SHORT TASK
Revise the items below by replacing every occurrence of "Instruction" with "Directive", leaving all other text unchanged.

───── THE INPUT

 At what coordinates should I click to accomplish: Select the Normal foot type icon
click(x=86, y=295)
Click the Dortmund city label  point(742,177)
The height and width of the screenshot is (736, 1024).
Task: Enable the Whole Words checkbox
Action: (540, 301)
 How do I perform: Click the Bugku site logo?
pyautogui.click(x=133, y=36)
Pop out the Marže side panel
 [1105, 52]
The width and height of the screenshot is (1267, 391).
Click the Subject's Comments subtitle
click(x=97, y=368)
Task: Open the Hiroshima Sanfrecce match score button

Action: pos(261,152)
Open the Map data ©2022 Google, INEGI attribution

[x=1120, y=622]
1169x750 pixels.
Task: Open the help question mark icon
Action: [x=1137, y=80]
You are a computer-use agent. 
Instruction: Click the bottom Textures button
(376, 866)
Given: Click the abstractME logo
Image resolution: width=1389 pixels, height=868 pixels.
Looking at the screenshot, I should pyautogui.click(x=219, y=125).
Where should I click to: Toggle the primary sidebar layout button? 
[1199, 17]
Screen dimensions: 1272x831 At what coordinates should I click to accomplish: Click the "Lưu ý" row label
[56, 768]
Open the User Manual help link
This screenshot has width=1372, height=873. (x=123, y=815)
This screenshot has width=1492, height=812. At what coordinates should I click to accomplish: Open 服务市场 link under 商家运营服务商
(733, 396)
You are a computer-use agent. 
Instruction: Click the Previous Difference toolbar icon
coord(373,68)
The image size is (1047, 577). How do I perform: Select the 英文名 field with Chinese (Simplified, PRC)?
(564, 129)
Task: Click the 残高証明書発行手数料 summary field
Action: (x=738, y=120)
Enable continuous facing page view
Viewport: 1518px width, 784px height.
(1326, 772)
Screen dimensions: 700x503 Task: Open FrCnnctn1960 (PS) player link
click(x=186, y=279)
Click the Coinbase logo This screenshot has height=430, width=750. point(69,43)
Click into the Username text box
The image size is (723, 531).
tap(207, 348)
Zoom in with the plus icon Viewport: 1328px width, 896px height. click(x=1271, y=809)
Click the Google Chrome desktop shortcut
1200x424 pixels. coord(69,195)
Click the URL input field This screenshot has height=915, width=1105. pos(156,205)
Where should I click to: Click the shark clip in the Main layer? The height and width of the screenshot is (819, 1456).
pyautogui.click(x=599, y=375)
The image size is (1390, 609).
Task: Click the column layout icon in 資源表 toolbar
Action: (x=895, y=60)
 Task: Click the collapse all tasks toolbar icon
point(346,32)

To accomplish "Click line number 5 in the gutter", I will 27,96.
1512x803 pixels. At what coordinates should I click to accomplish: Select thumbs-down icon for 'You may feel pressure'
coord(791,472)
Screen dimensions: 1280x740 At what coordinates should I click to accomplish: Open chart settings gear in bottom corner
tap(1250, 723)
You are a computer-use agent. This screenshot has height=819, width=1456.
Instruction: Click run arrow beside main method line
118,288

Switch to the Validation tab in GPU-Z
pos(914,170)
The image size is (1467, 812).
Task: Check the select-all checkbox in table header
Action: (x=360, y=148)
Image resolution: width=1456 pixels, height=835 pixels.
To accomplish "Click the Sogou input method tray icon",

──────────

OUTPUT
 At what coordinates should I click to accomplish: Select the Normal foot type icon
click(x=86, y=295)
Click the Dortmund city label  point(742,177)
The height and width of the screenshot is (736, 1024).
Task: Enable the Whole Words checkbox
Action: (540, 301)
 How do I perform: Click the Bugku site logo?
pyautogui.click(x=133, y=36)
Pop out the Marže side panel
 [1105, 52]
The width and height of the screenshot is (1267, 391).
Click the Subject's Comments subtitle
click(x=97, y=368)
Task: Open the Hiroshima Sanfrecce match score button

Action: pos(261,152)
Open the Map data ©2022 Google, INEGI attribution

[x=1120, y=622]
1169x750 pixels.
Task: Open the help question mark icon
Action: [x=1137, y=80]
You are a computer-use agent. 
Directive: Click the bottom Textures button
(376, 866)
Given: Click the abstractME logo
Image resolution: width=1389 pixels, height=868 pixels.
Looking at the screenshot, I should pyautogui.click(x=219, y=125).
Where should I click to: Toggle the primary sidebar layout button? 
[1199, 17]
Screen dimensions: 1272x831 At what coordinates should I click to accomplish: Click the "Lưu ý" row label
[56, 768]
Open the User Manual help link
This screenshot has width=1372, height=873. (x=123, y=815)
This screenshot has width=1492, height=812. At what coordinates should I click to accomplish: Open 服务市场 link under 商家运营服务商
(733, 396)
You are a computer-use agent. 
Directive: Click the Previous Difference toolbar icon
coord(373,68)
The image size is (1047, 577). How do I perform: Select the 英文名 field with Chinese (Simplified, PRC)?
(564, 129)
Task: Click the 残高証明書発行手数料 summary field
Action: (x=738, y=120)
Enable continuous facing page view
Viewport: 1518px width, 784px height.
(1326, 772)
Screen dimensions: 700x503 Task: Open FrCnnctn1960 (PS) player link
click(x=186, y=279)
Click the Coinbase logo This screenshot has height=430, width=750. point(69,43)
Click into the Username text box
The image size is (723, 531).
tap(207, 348)
Zoom in with the plus icon Viewport: 1328px width, 896px height. click(x=1271, y=809)
Click the Google Chrome desktop shortcut
1200x424 pixels. coord(69,195)
Click the URL input field This screenshot has height=915, width=1105. pos(156,205)
Where should I click to: Click the shark clip in the Main layer? The height and width of the screenshot is (819, 1456).
pyautogui.click(x=599, y=375)
The image size is (1390, 609).
Task: Click the column layout icon in 資源表 toolbar
Action: (x=895, y=60)
 Task: Click the collapse all tasks toolbar icon
point(346,32)

To accomplish "Click line number 5 in the gutter", I will 27,96.
1512x803 pixels. At what coordinates should I click to accomplish: Select thumbs-down icon for 'You may feel pressure'
coord(791,472)
Screen dimensions: 1280x740 At what coordinates should I click to accomplish: Open chart settings gear in bottom corner
tap(1250, 723)
You are a computer-use agent. This screenshot has height=819, width=1456.
Directive: Click run arrow beside main method line
118,288

Switch to the Validation tab in GPU-Z
pos(914,170)
The image size is (1467, 812).
Task: Check the select-all checkbox in table header
Action: (x=360, y=148)
Image resolution: width=1456 pixels, height=835 pixels.
To accomplish "Click the Sogou input method tray icon",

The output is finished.